Les maladies à prions sont causées par la conversion de la protéine Prion (PrP) de sa forme normale, riche en hélices- ((PrP^c), en une forme anormale, riche en structures ß, qui est aggrégée. Le travail réalisé au cours de cette thèse avait pour objectifs de reproduire in vitro la conversion de la PrP en utilisant un fragment long soluble (23-231) de la protéine prion recombinante de souris, de caractériser les mécanismes moléculaires de la conversion / ß et de l’assemblage en oligomères solubles et de déterminer la cytotoxicité des formes oligomériques obtenues. Nous avons pour cela utilisé des méthodes biophysiques dont la spectroscopie infra-rouge à transformée de Fourier (FTIR) et la chromatographie d’exclusion de taille couplée à de la diffusion de lumière multi-angles (MALLS). En incubant la protéine concentrée à pH acide et à 37°C, nous avons mis en évidence deux types d’oligomères solubles de taille différentes. Les oligomères de petite taille comprennent au minimum 8 sous-unités et leur formation implique un changement concomitant de structure secondaire. Les oligomères de grande taille sont moins stables et leur formation est accompagnée d’un changement limité de leur structure secondaire. Nous avons également montré que l’ajout de sels induit dans un premier temps la formation des mêmes oligomères solubles mais aussi la formation de fibres amyloïdes sur des temps plus longs. D’autre part, nous avons montré que les oligomères présentent une forte affinité pour les bicouches lipidiques chargées négativement et provoquent l’aggrégation de ces membranes. Des tests de cytotoxicité suggèrent qu’ils sont plus toxiques pour les cellules que la forme monomérique.

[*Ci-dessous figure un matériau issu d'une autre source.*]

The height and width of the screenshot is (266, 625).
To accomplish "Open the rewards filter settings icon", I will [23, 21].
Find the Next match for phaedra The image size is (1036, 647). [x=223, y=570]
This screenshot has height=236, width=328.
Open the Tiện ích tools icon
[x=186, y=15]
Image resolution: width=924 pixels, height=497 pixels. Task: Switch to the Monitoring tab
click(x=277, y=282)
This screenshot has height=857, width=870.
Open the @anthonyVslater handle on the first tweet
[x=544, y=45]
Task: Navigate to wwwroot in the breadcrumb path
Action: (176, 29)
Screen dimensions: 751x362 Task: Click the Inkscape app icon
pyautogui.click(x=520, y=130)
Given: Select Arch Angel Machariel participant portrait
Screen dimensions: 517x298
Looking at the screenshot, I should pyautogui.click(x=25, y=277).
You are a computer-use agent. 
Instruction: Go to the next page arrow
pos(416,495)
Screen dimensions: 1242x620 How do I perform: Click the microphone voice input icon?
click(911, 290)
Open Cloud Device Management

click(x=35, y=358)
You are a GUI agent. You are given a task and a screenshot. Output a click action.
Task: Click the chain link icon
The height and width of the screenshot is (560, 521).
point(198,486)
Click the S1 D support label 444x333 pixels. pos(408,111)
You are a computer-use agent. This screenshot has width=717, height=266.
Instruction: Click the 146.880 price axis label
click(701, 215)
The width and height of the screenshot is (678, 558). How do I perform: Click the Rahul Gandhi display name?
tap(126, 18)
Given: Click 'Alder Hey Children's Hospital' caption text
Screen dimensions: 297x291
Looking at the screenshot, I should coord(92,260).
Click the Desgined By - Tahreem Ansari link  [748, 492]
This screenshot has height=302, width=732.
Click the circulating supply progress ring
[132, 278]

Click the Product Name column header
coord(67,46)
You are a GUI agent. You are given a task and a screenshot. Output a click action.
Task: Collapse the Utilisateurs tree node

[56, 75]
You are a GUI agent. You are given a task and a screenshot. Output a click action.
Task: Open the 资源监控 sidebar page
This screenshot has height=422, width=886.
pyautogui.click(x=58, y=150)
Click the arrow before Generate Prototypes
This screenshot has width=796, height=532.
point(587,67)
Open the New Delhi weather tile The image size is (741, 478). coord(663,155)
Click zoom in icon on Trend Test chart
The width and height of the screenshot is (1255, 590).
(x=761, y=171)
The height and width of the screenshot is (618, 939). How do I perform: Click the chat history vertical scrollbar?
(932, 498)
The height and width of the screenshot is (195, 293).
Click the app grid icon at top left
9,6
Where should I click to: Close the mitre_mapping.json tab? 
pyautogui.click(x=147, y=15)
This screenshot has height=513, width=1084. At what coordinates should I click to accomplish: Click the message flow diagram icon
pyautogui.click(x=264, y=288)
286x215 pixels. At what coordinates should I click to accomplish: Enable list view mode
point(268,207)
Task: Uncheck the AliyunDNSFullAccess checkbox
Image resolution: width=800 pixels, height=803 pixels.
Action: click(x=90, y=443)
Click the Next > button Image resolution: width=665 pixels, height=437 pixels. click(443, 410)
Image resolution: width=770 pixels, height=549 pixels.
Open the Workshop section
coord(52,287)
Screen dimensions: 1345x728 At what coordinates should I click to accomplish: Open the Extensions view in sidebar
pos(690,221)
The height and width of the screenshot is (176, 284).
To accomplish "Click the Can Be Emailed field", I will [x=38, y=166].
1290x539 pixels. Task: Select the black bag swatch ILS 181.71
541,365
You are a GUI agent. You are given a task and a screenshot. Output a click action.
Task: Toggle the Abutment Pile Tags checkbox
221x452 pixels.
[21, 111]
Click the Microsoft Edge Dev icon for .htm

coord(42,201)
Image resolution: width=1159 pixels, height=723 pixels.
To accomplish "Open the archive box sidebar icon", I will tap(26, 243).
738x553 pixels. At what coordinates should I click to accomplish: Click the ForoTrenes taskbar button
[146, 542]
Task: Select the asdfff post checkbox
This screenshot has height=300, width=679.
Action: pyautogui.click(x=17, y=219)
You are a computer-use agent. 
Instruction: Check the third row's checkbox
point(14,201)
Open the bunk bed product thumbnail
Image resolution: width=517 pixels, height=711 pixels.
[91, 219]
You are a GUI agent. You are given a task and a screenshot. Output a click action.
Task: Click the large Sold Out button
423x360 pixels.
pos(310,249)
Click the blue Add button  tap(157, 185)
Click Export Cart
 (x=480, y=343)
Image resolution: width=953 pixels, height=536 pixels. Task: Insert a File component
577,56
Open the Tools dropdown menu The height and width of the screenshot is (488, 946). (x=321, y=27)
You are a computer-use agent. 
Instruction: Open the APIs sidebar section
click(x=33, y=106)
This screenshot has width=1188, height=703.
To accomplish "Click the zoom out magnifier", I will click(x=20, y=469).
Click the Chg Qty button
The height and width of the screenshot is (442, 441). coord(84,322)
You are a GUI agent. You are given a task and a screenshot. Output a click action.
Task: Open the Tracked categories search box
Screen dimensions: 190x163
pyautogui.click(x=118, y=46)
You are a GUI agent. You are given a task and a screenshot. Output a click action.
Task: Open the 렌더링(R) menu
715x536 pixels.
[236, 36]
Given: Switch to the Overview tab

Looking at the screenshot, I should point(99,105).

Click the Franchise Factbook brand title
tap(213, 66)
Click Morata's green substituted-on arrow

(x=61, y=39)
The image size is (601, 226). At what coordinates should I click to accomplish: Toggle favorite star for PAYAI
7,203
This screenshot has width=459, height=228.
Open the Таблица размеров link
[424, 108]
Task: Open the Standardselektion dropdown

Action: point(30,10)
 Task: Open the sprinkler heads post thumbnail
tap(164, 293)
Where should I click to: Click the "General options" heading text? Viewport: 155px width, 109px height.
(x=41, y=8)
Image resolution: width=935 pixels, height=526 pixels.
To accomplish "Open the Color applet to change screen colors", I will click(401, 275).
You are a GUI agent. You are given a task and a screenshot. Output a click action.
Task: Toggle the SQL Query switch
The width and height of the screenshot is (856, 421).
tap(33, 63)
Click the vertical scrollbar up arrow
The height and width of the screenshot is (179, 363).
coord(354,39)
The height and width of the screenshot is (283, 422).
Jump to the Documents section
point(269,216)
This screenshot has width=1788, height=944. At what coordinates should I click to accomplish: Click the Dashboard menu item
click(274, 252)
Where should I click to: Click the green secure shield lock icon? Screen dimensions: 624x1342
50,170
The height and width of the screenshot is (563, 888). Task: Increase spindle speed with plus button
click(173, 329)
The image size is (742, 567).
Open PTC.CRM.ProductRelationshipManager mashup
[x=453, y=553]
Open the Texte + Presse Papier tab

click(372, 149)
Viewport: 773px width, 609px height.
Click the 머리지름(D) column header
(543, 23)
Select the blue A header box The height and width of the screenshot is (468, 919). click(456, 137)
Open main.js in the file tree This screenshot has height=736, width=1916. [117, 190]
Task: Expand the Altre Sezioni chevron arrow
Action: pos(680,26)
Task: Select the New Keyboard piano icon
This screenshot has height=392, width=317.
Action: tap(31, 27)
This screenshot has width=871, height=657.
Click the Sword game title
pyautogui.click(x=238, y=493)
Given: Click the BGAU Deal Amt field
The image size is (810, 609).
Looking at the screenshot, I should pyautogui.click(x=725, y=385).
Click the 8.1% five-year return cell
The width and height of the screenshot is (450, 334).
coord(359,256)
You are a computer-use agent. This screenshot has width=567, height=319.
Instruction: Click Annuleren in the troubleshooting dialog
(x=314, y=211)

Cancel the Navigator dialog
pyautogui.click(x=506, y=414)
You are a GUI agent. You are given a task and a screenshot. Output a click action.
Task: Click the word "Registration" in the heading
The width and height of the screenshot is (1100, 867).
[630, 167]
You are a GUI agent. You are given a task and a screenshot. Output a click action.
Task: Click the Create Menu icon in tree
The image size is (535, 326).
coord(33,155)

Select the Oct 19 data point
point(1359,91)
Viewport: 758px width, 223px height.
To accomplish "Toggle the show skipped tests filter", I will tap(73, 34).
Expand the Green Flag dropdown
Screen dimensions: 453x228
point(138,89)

Prion diseases are caused by the conversion of the Prion protein (PrP) from its normal -helix rich isoform (PrP^c) to its abnormal, aggegated ß-sheet rich one (PrP^Sc). The aims of my PhD were to copy in vitro the PrP conversion using a full length mouse recombinant prion protein fragment (23-231). We used various biophysical methods as Fourier Transform InfraRed spectroscopy (FTIR), size exclusion chromatography and Multi-Angle Laser Light Scattering (MALLS). When the protein is incubated at 37°C, acidic pH and at high concentrations, we notice the formation of two oligomeric species of different size. The smallest oligomers are made of an assembly of at least 8 monomers and their formation is concomitant with secondary structure changes. The biggest oligomers are less stable and their formation involves less secondary structure changes. We also noticed that the presence of salt induces first the formation of the same soluble oligomers and the formation of fibrils for longer times. Beside this, we showed that the oligomers have a high affinity for negative charged bilayers and cause membranes aggragation. Cytotoxicity assays suggest that oligomers are more toxic for cells than the monomer.